### Problem to work on
Having located "You are a GUI" in the listing below, write out its line and every following line exactly, last line included, without the pictures.

### Supplied records

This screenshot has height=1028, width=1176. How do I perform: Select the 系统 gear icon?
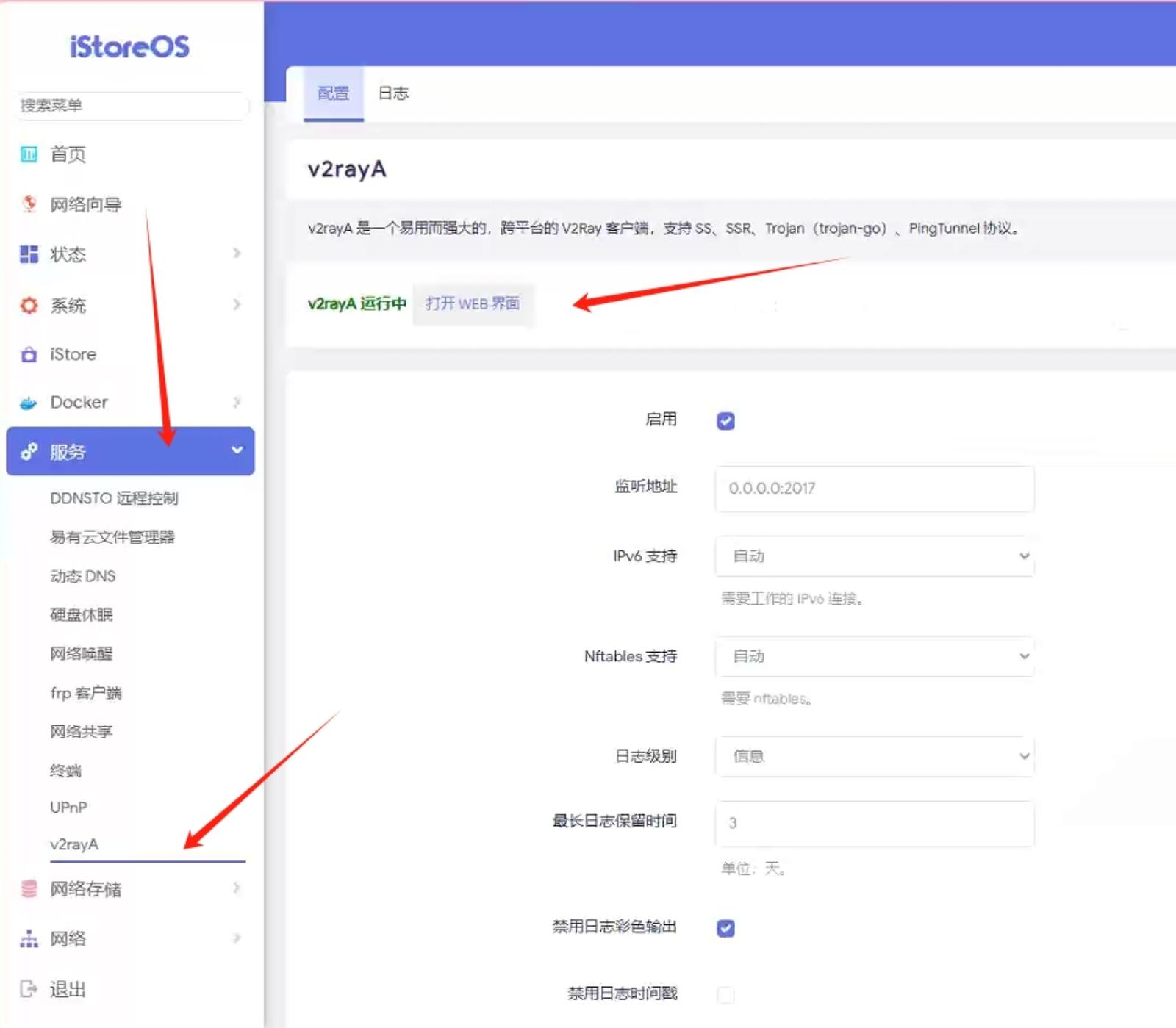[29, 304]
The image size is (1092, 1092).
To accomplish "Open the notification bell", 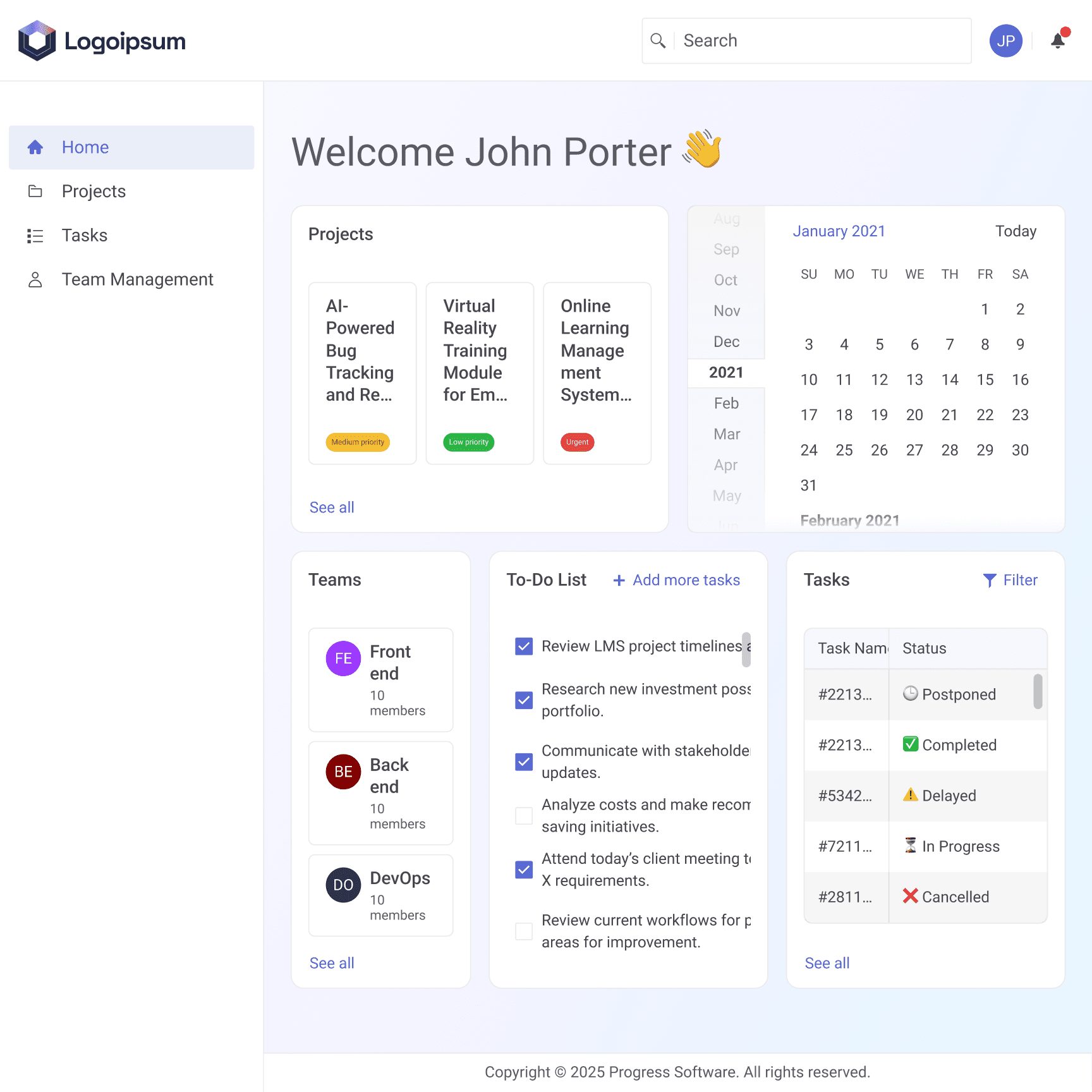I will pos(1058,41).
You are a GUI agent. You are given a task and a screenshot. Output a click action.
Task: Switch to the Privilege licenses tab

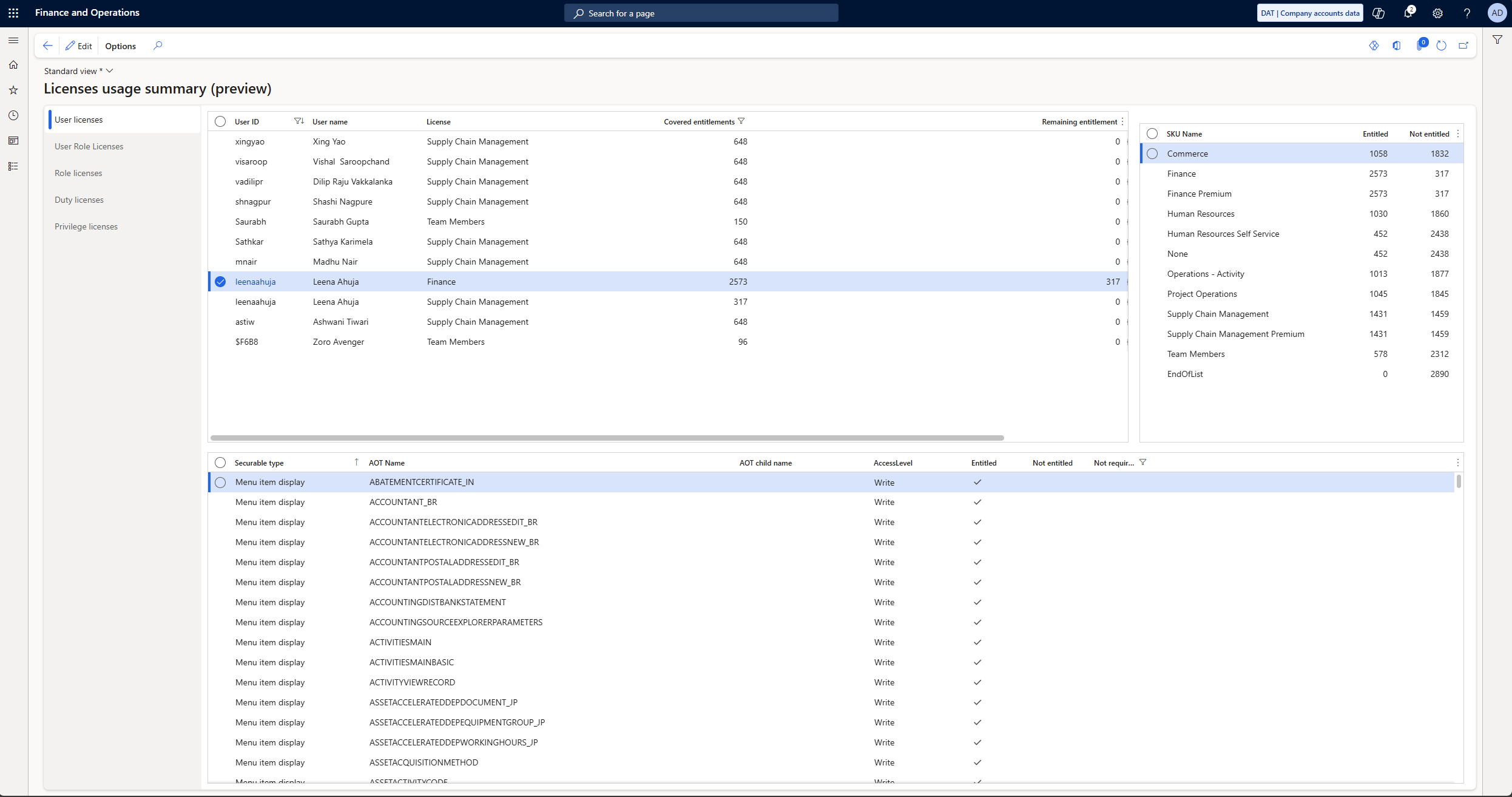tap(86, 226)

### Completed exercise
You are a GUI agent. You are given a task and a screenshot. Output a click action.
Task: Switch to the Privilege licenses tab

tap(86, 226)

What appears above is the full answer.